··· Entries shown

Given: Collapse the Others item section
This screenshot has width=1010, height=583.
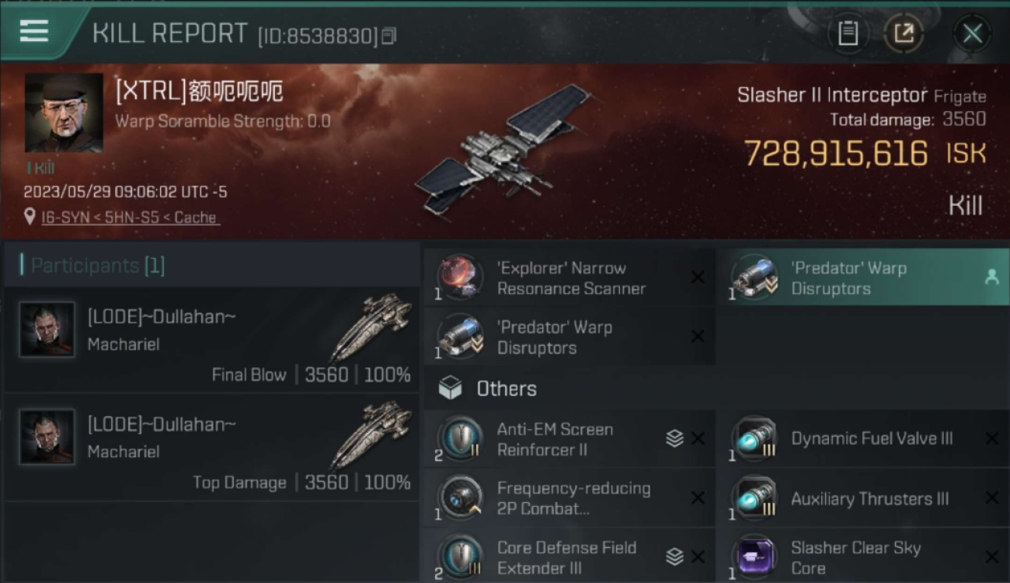Looking at the screenshot, I should click(x=488, y=389).
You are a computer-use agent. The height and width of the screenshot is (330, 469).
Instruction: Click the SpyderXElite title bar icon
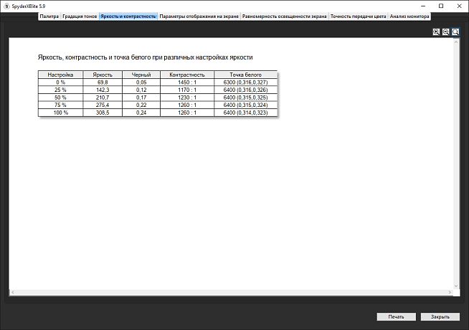click(6, 5)
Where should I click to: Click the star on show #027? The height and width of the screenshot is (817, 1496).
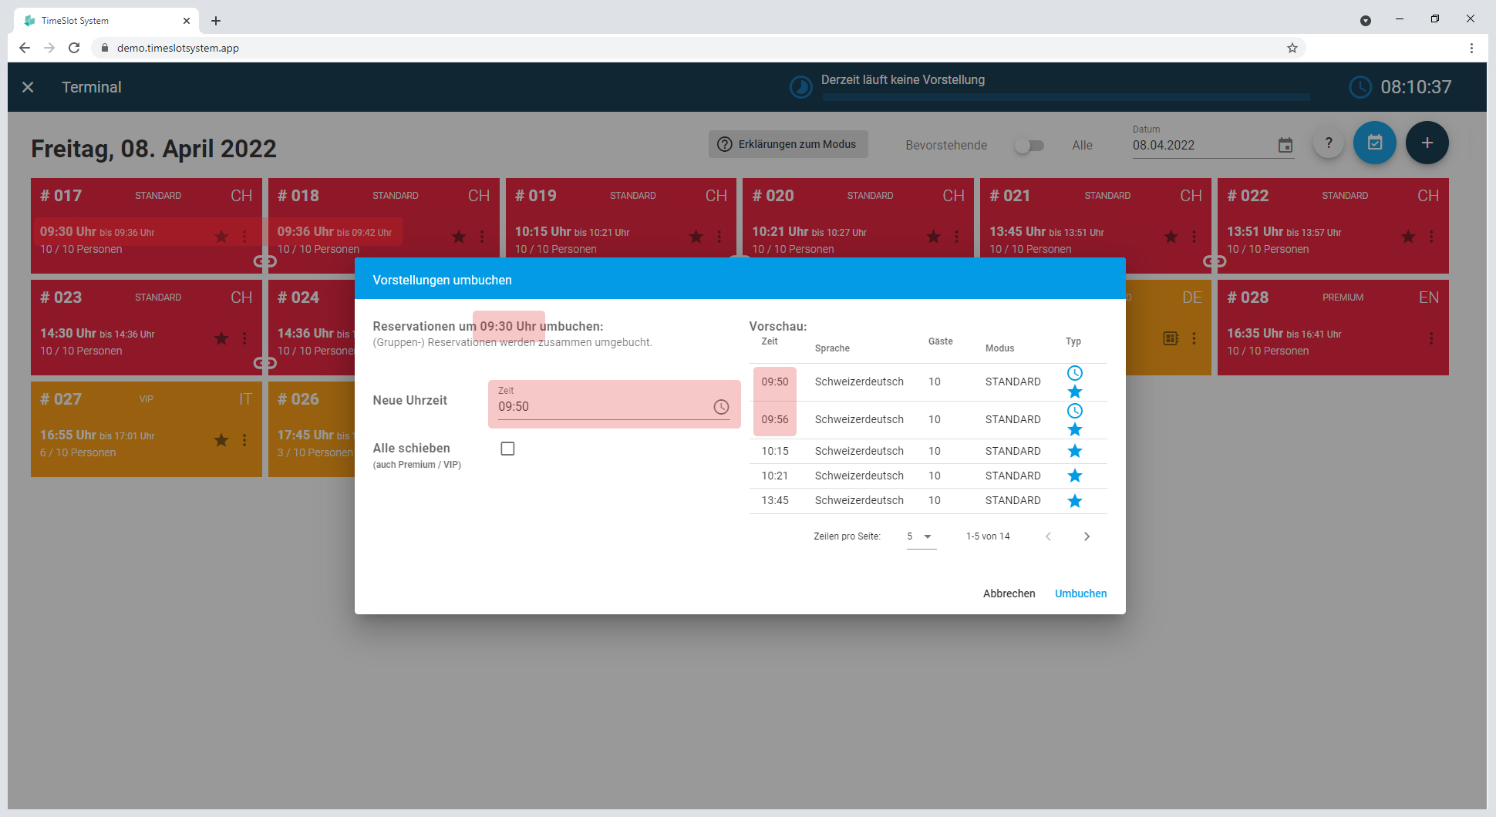tap(221, 440)
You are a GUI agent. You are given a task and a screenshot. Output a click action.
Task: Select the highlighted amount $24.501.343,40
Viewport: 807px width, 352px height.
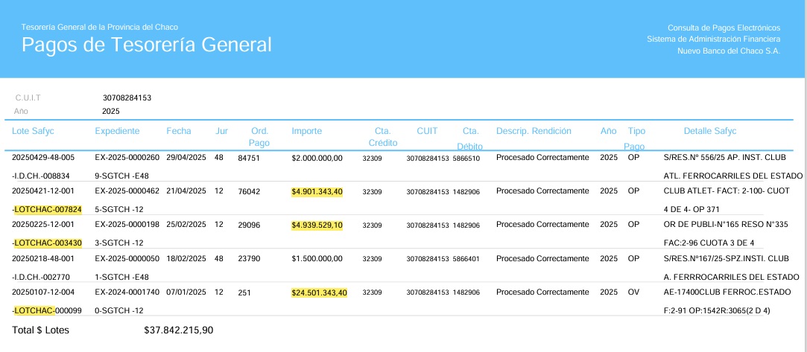tap(319, 293)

······

Apart from the pictures, every line above must be printed exactly.

**Answer to the problem**.
Given: Collapse the Others item section
This screenshot has width=1010, height=583.
Looking at the screenshot, I should click(x=488, y=389).
You are a computer-use agent. The height and width of the screenshot is (330, 469).
Instruction: Click the SpyderXElite title bar icon
click(6, 5)
Where should I click to: Click the star on show #027? The height and width of the screenshot is (817, 1496).
tap(221, 440)
You are a GUI agent. You are given a task and a screenshot. Output a click action.
Task: Select the highlighted amount $24.501.343,40
Viewport: 807px width, 352px height.
tap(319, 293)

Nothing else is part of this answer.